Last week I began – for the umpteenth time – a new fitness campaign.

As I have blogged previously, now rapidly approaching my eighth decade, I am of the vintage that used to play sports simply because I enjoyed them, on top of which the joyous inner benefit of feeling relatively fit came as a welcome but unintended by-product.

This is in contrast to the modern fashion whereby young people seem to train to get fit primarily to be healthy and look good and then some of them (possibly) in order to play sport better as well.

In my youth I regarded such fitness training and practice as I undertook, whether at the encouragement of a coach, or even just for myself – as little more than a necessary chore. I lived to play whatever-game-it-was-at-the-time and (with all due modesty) kept myself in a pretty decent state of fitness generally by playing sport at every opportunity.

[I should perhaps add here that I never played any sport at any degree of excellence beyond competence].

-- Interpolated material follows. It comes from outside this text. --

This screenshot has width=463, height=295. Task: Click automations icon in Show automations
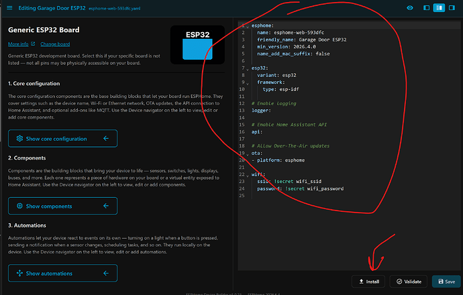pos(19,273)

Upon reaching middle age – having got married, had children and engaged in a normal social life – I discovered that, along with sundry other items of baggage naturally acquired during my advancing years, I had gained a stone and a half in weight.

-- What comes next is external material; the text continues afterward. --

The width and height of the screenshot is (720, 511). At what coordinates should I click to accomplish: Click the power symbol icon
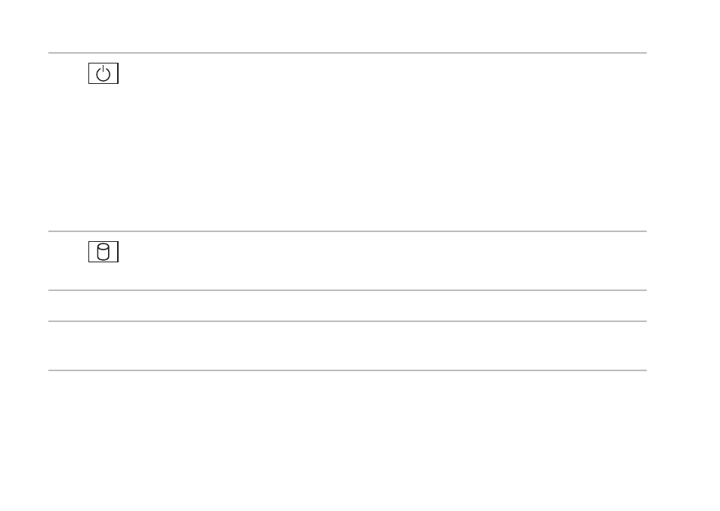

I gradually realised that, going forward, being healthy & fit was potentially an advantage, even if this was only because (a good rule of thumb was that) quality of life probably mattered more than longevity, a view that subsequent living experience has not altered.

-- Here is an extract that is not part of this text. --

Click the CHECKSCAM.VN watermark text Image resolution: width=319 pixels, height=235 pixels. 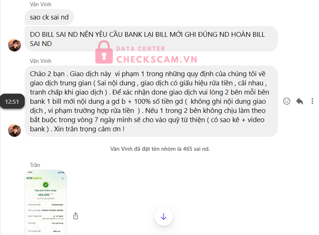click(x=157, y=60)
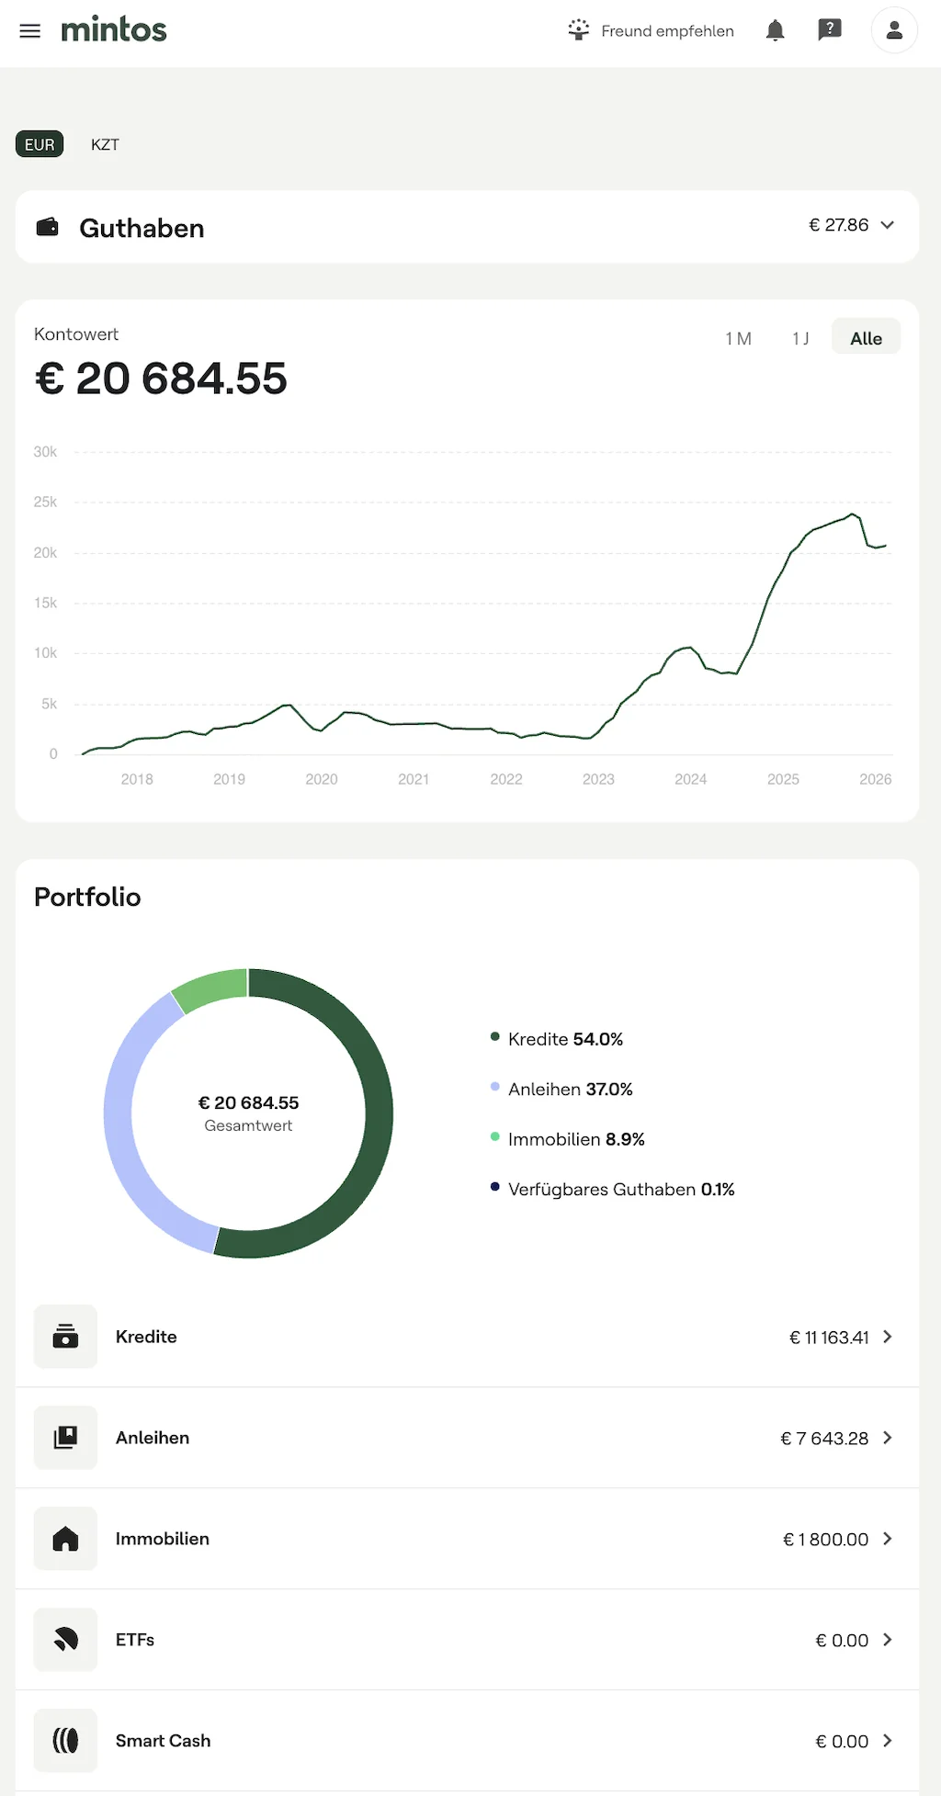Select the Alle chart period
The height and width of the screenshot is (1796, 941).
866,338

Accordingly, since then – inevitably hampered by endless diary engagements, social events and ‘good living’ opportunities – I have made the effort to take exercise whenever I can without getting obsessive about it.

These days I rather enjoy the feeling of being fit (as opposed to unfit) and therefore make the effort to walk regularly – I can no longer run due to the cumulative effect of various sporting and other injuries – and attend the gym at my local health club when I can.

My normal practice over the years has been to begin a fitness drive … carry it on until diary engagements or other commitments contrive to prevent me taking exercise for two or three weeks on end … and then give up altogether, having first vowed to ‘begin again properly’ on the next Monday when I can see a week or more ahead where my ‘other commitments’ are thin on the ground or (preferably) non-existent.

And thus my life has continued over the past fifteen years.

Which brings me, as I indicated above, to last Monday and the beginning of my latest and current fitness regime.

On this occasion I have noticed some telling pointers. I have been struggling to do more than 15 minutes on the health club stepping machine, where previously (aided by earphones and a small television screen in front of me) knocking out 30 or even 40 minutes with relative ease was the norm.

On the ‘sitting bench press’ machine I have been struggling this week to do more than 10 reps at a time of 40kg where – in my best previous concerted fitness campaign – I was capable of two sets of 60kg without any problem at all.

And so it has continued around the entire array of weights gym machines.

I’m only mentioning these things out in case they are of potential interest to Rust readers.

One piece of wisdom that old people learn (and sometimes boringly pass on) is the unanswerable advantage of listening to your body and accepting your limitations.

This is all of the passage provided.